[What you are asked to do] The required output is every entry below, copied exactly.

Entries taken from a collection
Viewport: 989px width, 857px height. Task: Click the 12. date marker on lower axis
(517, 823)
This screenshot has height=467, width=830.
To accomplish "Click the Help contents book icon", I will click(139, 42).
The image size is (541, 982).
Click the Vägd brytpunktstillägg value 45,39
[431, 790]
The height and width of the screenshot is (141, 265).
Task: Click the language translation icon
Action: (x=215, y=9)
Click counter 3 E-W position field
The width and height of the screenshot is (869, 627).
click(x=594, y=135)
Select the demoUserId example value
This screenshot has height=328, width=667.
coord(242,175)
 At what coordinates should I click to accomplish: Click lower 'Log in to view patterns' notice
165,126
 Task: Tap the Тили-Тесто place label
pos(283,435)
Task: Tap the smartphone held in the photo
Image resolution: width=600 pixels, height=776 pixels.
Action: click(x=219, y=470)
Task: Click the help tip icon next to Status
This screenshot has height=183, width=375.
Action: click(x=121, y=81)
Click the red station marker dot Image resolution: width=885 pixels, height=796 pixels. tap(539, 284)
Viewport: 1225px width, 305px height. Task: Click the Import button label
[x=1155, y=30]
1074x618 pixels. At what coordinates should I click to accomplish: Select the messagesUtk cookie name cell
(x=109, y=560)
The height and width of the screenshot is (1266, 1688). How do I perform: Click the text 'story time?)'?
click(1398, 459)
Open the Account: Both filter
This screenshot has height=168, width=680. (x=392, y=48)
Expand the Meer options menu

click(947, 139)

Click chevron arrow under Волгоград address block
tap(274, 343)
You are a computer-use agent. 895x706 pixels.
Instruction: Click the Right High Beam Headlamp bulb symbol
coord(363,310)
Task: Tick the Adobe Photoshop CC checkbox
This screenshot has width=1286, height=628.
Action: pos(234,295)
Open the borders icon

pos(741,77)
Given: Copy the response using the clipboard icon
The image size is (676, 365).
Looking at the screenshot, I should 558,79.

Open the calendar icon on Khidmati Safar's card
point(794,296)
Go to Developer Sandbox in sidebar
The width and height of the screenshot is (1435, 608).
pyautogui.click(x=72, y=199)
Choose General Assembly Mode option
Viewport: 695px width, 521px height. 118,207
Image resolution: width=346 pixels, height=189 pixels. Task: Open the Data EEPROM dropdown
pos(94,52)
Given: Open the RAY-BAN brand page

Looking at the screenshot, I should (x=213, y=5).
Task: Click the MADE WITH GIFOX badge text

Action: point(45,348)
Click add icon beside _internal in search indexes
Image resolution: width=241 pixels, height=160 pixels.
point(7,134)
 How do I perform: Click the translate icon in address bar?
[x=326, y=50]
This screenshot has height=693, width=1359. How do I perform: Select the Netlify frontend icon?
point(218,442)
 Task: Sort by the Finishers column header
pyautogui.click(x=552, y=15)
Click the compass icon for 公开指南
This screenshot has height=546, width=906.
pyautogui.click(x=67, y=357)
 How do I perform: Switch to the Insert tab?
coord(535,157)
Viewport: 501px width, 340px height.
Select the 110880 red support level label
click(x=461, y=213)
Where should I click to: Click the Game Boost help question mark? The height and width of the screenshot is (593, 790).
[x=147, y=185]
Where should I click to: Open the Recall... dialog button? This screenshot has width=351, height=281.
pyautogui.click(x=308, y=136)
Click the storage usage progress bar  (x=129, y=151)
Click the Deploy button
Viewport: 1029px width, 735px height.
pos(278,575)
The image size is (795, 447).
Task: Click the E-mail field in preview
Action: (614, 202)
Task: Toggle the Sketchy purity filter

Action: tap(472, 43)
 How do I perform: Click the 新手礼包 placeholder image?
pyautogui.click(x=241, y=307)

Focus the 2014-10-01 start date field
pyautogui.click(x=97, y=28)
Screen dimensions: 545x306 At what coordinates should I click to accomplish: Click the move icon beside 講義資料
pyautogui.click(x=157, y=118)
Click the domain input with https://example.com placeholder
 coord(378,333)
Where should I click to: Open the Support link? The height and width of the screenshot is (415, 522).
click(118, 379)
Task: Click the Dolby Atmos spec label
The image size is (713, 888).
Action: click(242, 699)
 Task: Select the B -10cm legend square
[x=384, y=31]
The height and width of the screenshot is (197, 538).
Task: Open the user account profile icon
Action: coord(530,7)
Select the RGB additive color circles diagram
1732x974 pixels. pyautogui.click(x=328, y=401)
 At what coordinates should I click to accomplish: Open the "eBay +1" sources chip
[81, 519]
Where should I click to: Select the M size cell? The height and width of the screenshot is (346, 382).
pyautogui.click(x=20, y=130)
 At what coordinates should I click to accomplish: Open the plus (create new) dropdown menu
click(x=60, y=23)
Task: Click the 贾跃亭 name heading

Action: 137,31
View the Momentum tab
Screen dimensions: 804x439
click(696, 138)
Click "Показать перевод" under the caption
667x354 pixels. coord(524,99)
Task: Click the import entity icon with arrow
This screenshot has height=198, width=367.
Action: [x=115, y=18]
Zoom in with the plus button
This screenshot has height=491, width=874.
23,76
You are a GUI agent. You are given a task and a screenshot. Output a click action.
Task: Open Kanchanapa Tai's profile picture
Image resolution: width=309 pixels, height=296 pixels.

[Finished task]
Viewport: 989px width, 857px height. Task: Click the 12. date marker on lower axis
(517, 823)
This screenshot has height=467, width=830.
To accomplish "Click the Help contents book icon", I will click(139, 42).
The image size is (541, 982).
Click the Vägd brytpunktstillägg value 45,39
[431, 790]
The height and width of the screenshot is (141, 265).
Task: Click the language translation icon
Action: (x=215, y=9)
Click counter 3 E-W position field
The width and height of the screenshot is (869, 627).
click(x=594, y=135)
Select the demoUserId example value
This screenshot has height=328, width=667.
coord(242,175)
 At what coordinates should I click to accomplish: Click lower 'Log in to view patterns' notice
165,126
 Task: Tap the Тили-Тесто place label
pos(283,435)
Task: Tap the smartphone held in the photo
Image resolution: width=600 pixels, height=776 pixels.
Action: click(x=219, y=470)
Task: Click the help tip icon next to Status
This screenshot has height=183, width=375.
Action: click(x=121, y=81)
Click the red station marker dot Image resolution: width=885 pixels, height=796 pixels. tap(539, 284)
Viewport: 1225px width, 305px height. Task: Click the Import button label
[x=1155, y=30]
1074x618 pixels. At what coordinates should I click to accomplish: Select the messagesUtk cookie name cell
(x=109, y=560)
The height and width of the screenshot is (1266, 1688). How do I perform: Click the text 'story time?)'?
click(1398, 459)
Open the Account: Both filter
This screenshot has height=168, width=680. (x=392, y=48)
Expand the Meer options menu

click(947, 139)

Click chevron arrow under Волгоград address block
tap(274, 343)
You are a computer-use agent. 895x706 pixels.
Instruction: Click the Right High Beam Headlamp bulb symbol
coord(363,310)
Task: Tick the Adobe Photoshop CC checkbox
This screenshot has width=1286, height=628.
Action: pos(234,295)
Open the borders icon

pos(741,77)
Given: Copy the response using the clipboard icon
The image size is (676, 365).
Looking at the screenshot, I should 558,79.

Open the calendar icon on Khidmati Safar's card
point(794,296)
Go to Developer Sandbox in sidebar
The width and height of the screenshot is (1435, 608).
pyautogui.click(x=72, y=199)
Choose General Assembly Mode option
Viewport: 695px width, 521px height. 118,207
Image resolution: width=346 pixels, height=189 pixels. Task: Open the Data EEPROM dropdown
pos(94,52)
Given: Open the RAY-BAN brand page

Looking at the screenshot, I should (x=213, y=5).
Task: Click the MADE WITH GIFOX badge text

Action: point(45,348)
Click add icon beside _internal in search indexes
Image resolution: width=241 pixels, height=160 pixels.
point(7,134)
 How do I perform: Click the translate icon in address bar?
[x=326, y=50]
This screenshot has height=693, width=1359. How do I perform: Select the Netlify frontend icon?
point(218,442)
 Task: Sort by the Finishers column header
pyautogui.click(x=552, y=15)
Click the compass icon for 公开指南
This screenshot has height=546, width=906.
pyautogui.click(x=67, y=357)
 How do I perform: Switch to the Insert tab?
coord(535,157)
Viewport: 501px width, 340px height.
Select the 110880 red support level label
click(x=461, y=213)
Where should I click to: Click the Game Boost help question mark? The height and width of the screenshot is (593, 790).
[x=147, y=185]
Where should I click to: Open the Recall... dialog button? This screenshot has width=351, height=281.
pyautogui.click(x=308, y=136)
Click the storage usage progress bar  (x=129, y=151)
Click the Deploy button
Viewport: 1029px width, 735px height.
pos(278,575)
The image size is (795, 447).
Task: Click the E-mail field in preview
Action: (614, 202)
Task: Toggle the Sketchy purity filter

Action: tap(472, 43)
 How do I perform: Click the 新手礼包 placeholder image?
pyautogui.click(x=241, y=307)

Focus the 2014-10-01 start date field
pyautogui.click(x=97, y=28)
Screen dimensions: 545x306 At what coordinates should I click to accomplish: Click the move icon beside 講義資料
pyautogui.click(x=157, y=118)
Click the domain input with https://example.com placeholder
 coord(378,333)
Where should I click to: Open the Support link? The height and width of the screenshot is (415, 522).
click(118, 379)
Task: Click the Dolby Atmos spec label
The image size is (713, 888).
Action: click(242, 699)
 Task: Select the B -10cm legend square
[x=384, y=31]
The height and width of the screenshot is (197, 538).
Task: Open the user account profile icon
Action: coord(530,7)
Select the RGB additive color circles diagram
1732x974 pixels. pyautogui.click(x=328, y=401)
 At what coordinates should I click to accomplish: Open the "eBay +1" sources chip
[81, 519]
Where should I click to: Select the M size cell? The height and width of the screenshot is (346, 382).
pyautogui.click(x=20, y=130)
 At what coordinates should I click to accomplish: Open the plus (create new) dropdown menu
click(x=60, y=23)
Task: Click the 贾跃亭 name heading

Action: 137,31
View the Momentum tab
Screen dimensions: 804x439
click(696, 138)
Click "Показать перевод" under the caption
667x354 pixels. coord(524,99)
Task: Click the import entity icon with arrow
This screenshot has height=198, width=367.
Action: [x=115, y=18]
Zoom in with the plus button
This screenshot has height=491, width=874.
23,76
You are a GUI agent. You are given a task and a screenshot. Output a click action.
Task: Open Kanchanapa Tai's profile picture
Image resolution: width=309 pixels, height=296 pixels.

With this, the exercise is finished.